WAN1 / Serial IP : 10.20.1.0/30 (mask 255.255.255.252)
WAN2 / Serial IP : 10.30.1.0/30 (mask 255.255.255.252)
LAN / Ethernet IP : 100.100.100.0/24 and 200.200.200.0/24
Receiving Route : No BGP route table from ISP
Memory : Full route(recommend 512M), partial route
(recommend 128-256M), default route only in this sample.
LAN : ISP_A (AS20), ISP_B(AS30), Customer (AS10) and other ISP (AS50)
[Traffic flow]
Outbound traffic on CPE
In this sample, we are not receiving any BGP route table from ISP. We configured static routes are pointing to both serial links. Of cause it wouldn't be 50/50, due to packets will be routed by destination based.
Inbound traffic on CPE
All traffic associated with 100.100.100.0/24 will be routed thru ISP_"A" and 200.200.200.0/24 will be routed thru ISP_"B". This configuration will cover failover situation as well. One of line failed, other link will take both traffic.
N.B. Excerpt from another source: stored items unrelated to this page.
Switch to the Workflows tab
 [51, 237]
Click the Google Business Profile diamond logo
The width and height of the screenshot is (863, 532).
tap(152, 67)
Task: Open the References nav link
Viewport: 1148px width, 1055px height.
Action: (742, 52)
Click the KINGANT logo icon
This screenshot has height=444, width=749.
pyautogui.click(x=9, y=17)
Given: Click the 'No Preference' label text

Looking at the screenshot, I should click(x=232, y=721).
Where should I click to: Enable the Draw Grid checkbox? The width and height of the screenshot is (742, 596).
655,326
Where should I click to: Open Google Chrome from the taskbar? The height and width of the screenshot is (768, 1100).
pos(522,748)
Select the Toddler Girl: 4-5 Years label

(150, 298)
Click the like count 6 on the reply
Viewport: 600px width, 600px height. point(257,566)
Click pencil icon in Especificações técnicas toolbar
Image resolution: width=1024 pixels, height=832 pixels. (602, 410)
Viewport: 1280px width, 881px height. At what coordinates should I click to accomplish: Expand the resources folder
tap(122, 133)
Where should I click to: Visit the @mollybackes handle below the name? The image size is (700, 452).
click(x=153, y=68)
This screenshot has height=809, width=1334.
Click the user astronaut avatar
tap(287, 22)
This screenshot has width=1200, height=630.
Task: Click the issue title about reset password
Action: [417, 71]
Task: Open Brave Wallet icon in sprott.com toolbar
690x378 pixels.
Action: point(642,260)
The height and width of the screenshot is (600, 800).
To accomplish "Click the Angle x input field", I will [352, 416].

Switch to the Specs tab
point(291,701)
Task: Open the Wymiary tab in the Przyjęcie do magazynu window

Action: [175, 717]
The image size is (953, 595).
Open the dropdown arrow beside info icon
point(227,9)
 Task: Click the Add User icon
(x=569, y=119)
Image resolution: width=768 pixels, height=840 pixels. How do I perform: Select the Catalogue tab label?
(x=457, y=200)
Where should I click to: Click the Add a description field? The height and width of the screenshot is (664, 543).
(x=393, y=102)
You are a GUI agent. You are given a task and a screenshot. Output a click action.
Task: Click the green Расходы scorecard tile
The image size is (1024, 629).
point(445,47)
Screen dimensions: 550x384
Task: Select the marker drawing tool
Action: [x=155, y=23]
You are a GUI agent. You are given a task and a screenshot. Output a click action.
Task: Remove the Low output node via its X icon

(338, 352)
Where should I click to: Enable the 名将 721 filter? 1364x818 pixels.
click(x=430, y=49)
See below example and testing output.
[CPE/Customer Cisco Router]
version 12.4
service timestamps debug datetime msec
service timestamps log datetime msec
no service password-encryption
!
hostname CPE
!
boot-start-marker
boot-end-marker
!
ip cef
no ip domain lookup
!
interface FastEthernet0/0
no ip address
duplex auto
speed auto
!
interface FastEthernet0/1
no ip address
shutdown
duplex auto
speed auto
!
interface Serial1/0
no ip address
shutdown
serial restart-delay 0
!
interface Serial1/1
ip address 10.20.1.1 255.255.255.252
serial restart-delay 0
!
interface Serial1/2
ip address 10.30.1.1 255.255.255.252
serial restart-delay 0
!
interface Serial1/3
no ip address
shutdown
serial restart-delay 0
!
interface FastEthernet2/0
ip address 200.200.200.1 255.255.255.0 secondary
ip address 100.100.100.1 255.255.255.0
duplex auto
speed auto
!
router bgp 10
no synchronization
bgp log-neighbor-changes
network 100.100.100.0 mask 255.255.255.0
network 200.200.200.0
redistribute connected
neighbor 10.20.1.2 remote-as 20 <------------------ BGP neighbor to ISP_"A" neighbor 10.20.1.2 prefix-list to-ISP out <--------- Allow only IP block need to be advertised to ISP neighbor 10.20.1.2 route-map traffic-1 out <----- Applied route-map on BGP session with ISP_"A" neighbor 10.30.1.2 remote-as 30 <------------------ BGP neighbor to ISP_"B" neighbor 10.30.1.2 prefix-list to-ISP out <--------- Allow only IP block need to be advertised to ISP neighbor 10.30.1.2 route-map traffic-2 out <----- Applied route-map on BGP session with ISP_"B"
no auto-summary
!
ip http server
no ip http secure-server
ip forward-protocol nd
!
ip route 0.0.0.0 0.0.0.0 Serial1/1 <------------- Load-sharing outbound trafficby destination ip route 0.0.0.0 0.0.0.0 Serial1/2 <------------- Load-sharing outbound trafficby destination
!
ip prefix-list prefix-1 seq 5 permit 100.100.100.0/24
!
ip prefix-list prefix-2 seq 5 permit 200.200.200.0/24
!
ip prefix-list to-ISP seq 5 permit 100.100.100.0/24
ip prefix-list to-ISP seq 10 permit 200.200.200.0/24
!
route-map traffic-1 permit 10
match ip address prefix-list prefix-2
set as-path prepend 10 10 <-------- Prepending ASN 10 two times to announcement(200.200.200.0/24)
!
route-map traffic-1 permit 20 <------ Necessary this statement in order to pass thru route(100.100.100.0/24) !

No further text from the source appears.